__WHAT YOU NEED TO DO__:
1. Locate every line in the rows below that contains the word "agent", and copy each of those lines.
2. Extend the filmmaking excerpt below, picking up right after its final sentence.

__DOCUMENT EXCERPT__:
▬▬▬▬▬▬▬▬▬▬

What was a challenge, that I'm not sure we could quite resolve, was finding the balance between period authenticity and keeping the film feeling contemporary and current. So there may be some purists who will draw in their breath at one or two phrases. But in the end I think that's a small price to pay. You can never re-create the past exactly, it's always an approximation, but you try and catch the spirit and avoid any clichés. Older people might notice the language more, because they're closer in time to it. That's a difficult balance - whatever you do is never entirely satisfactory.

What's always extraordinary to me is that films take on a collective character. If you pick the right programme for preparation it sets the context for the whole film and the way the actors will work together (on this there was a week long 'basic training' just before the shoot). So, although that first week was quite physical and tough, the character of the film emerged and that's then what you live off, that collective spirit. If people were turning up on a daily basis and just doing it and going home it wouldn't work - there's got to be a collective consciousness which you can all refer back to. The collective effort always includes running gags, one or two people who are nominated as comics, and there's usually a couple who mysteriously develop injuries which means they can't do the toughest jobs!

▬▬▬▬▬▬▬▬▬▬

Element and text position data:

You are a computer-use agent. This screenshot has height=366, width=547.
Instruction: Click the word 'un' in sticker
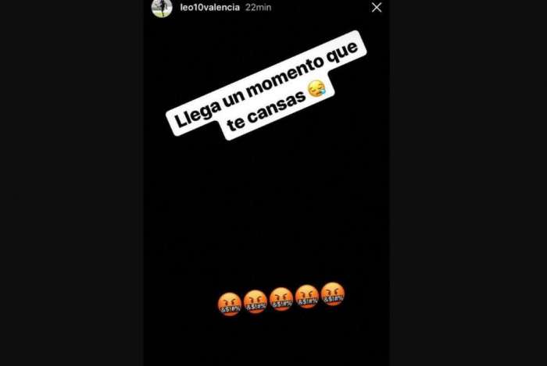[x=233, y=98]
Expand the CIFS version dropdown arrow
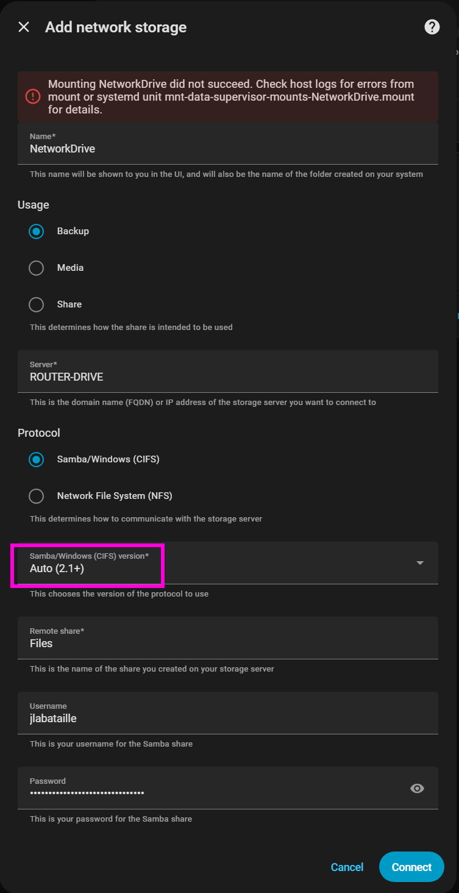This screenshot has height=893, width=459. click(420, 563)
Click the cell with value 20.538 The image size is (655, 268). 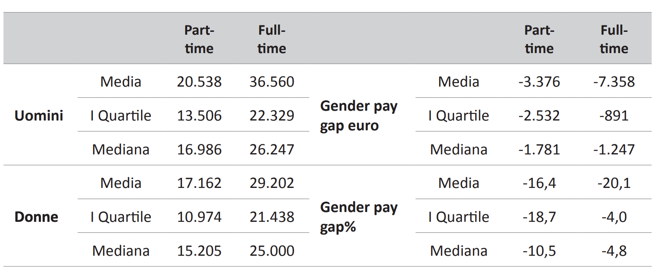199,82
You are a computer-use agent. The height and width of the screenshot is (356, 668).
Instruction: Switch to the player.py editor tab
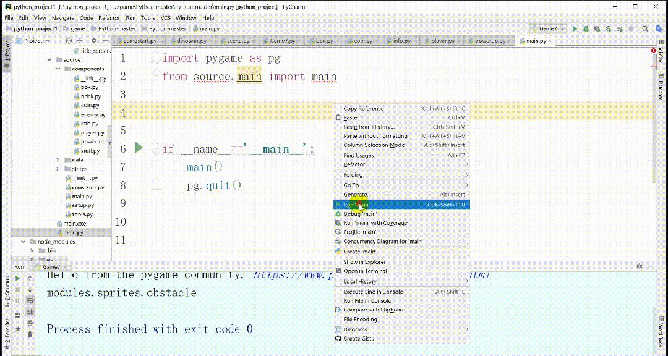(443, 40)
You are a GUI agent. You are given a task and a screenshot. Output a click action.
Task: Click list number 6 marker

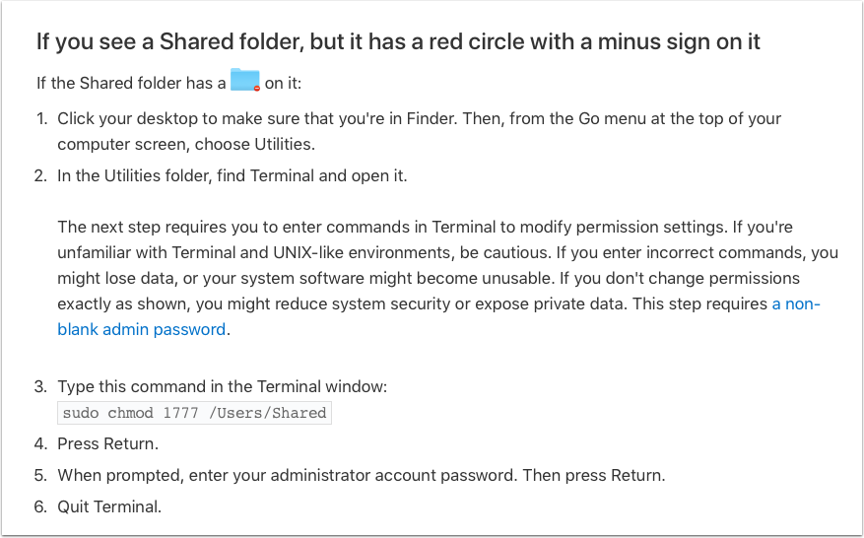pos(41,506)
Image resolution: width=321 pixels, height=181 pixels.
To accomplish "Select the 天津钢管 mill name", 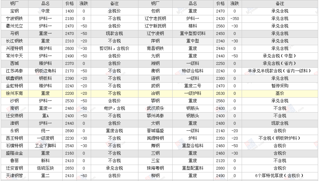I will pos(15,176).
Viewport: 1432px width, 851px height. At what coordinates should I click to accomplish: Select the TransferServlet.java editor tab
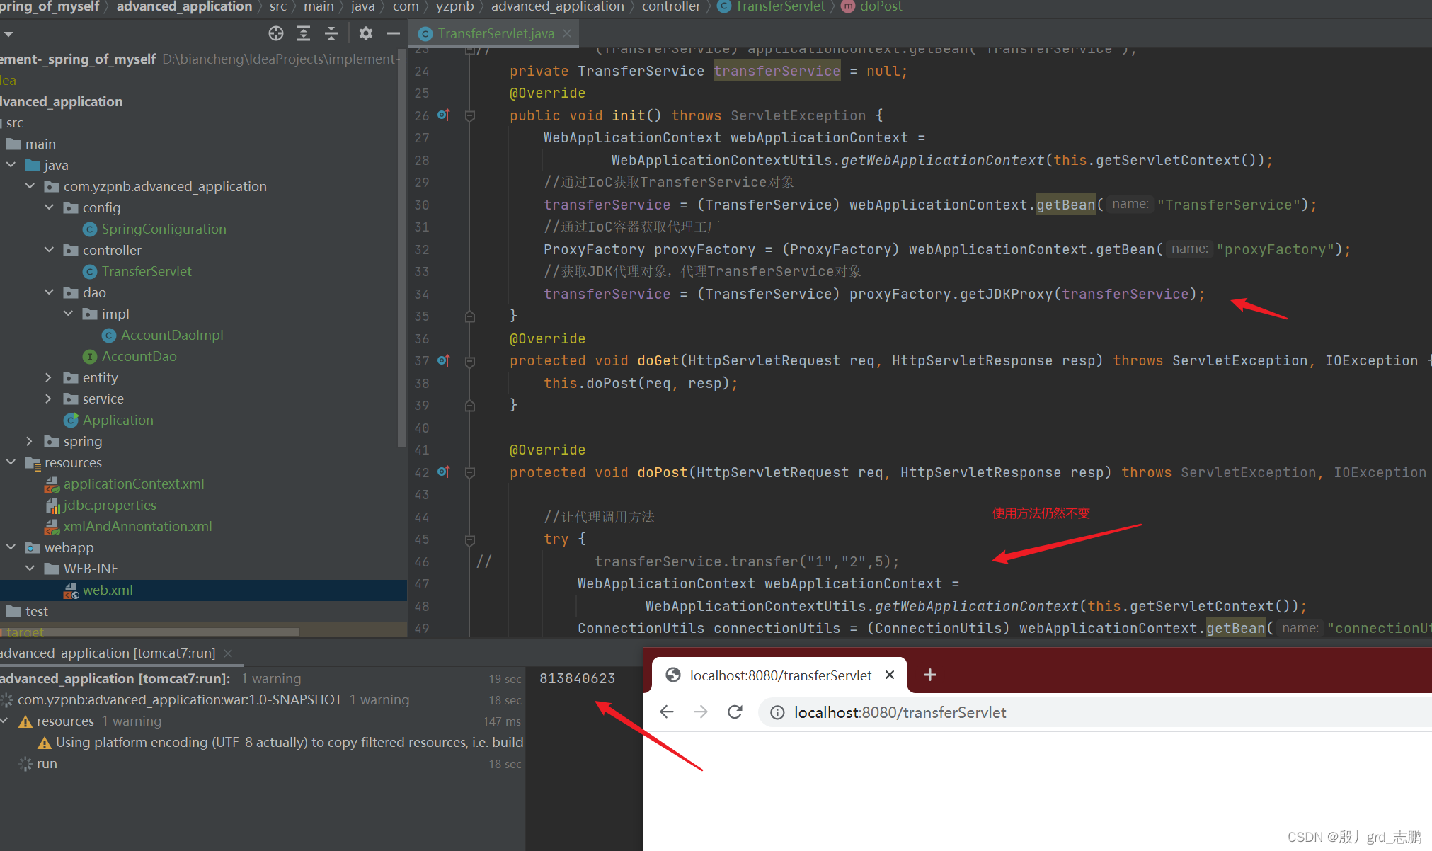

▬▬▬▬▬▬▬▬▬▬

__ANSWERS FOR THE EXERCISE__:
1.
You are a computer-use agent. This screenshot has height=366, width=547.
You are a computer-use agent. The height and width of the screenshot is (356, 668).
You are a GUI agent. You are given a task and a screenshot. Output a click action.

2.
There is often a hypocrisy going on in war films, where they claim to be anti-war, but then a large part of the entertainment involves all the explosions and the blood. That doesn't seem very anti-war to me, if you're saying we hate killing but let's enjoy it while it's on screen. There's a long tradition of it going back to Jacobean drama, but without the poetry I think it's a bit cheap. If you see a lot of blood on screen you know that presumably they haven't killed thousands of people, so it becomes a distraction, and takes you out of the film.

I wouldn't call this an anti-British film. I'd encourage people to see their loyalties horizontally across national boundaries, so that this isn't a film about the Brits bashing the Irish. People have much more in common with people in the same social position in other countries than they do with, say, those at the top of their own society. You can argue that we have a responsibility to attack the mistakes and brutalities of our leaders, past and present. Far from being unpatriotic it is a duty we cannot ignore. It's interesting that Blair has recently been discussing anti-Americanism. In doing this he wants to substitute the American government for the people, i.e. don't attack the bad things the government are doing, because you're attacking the people. It's a false argument that's been used for a long time.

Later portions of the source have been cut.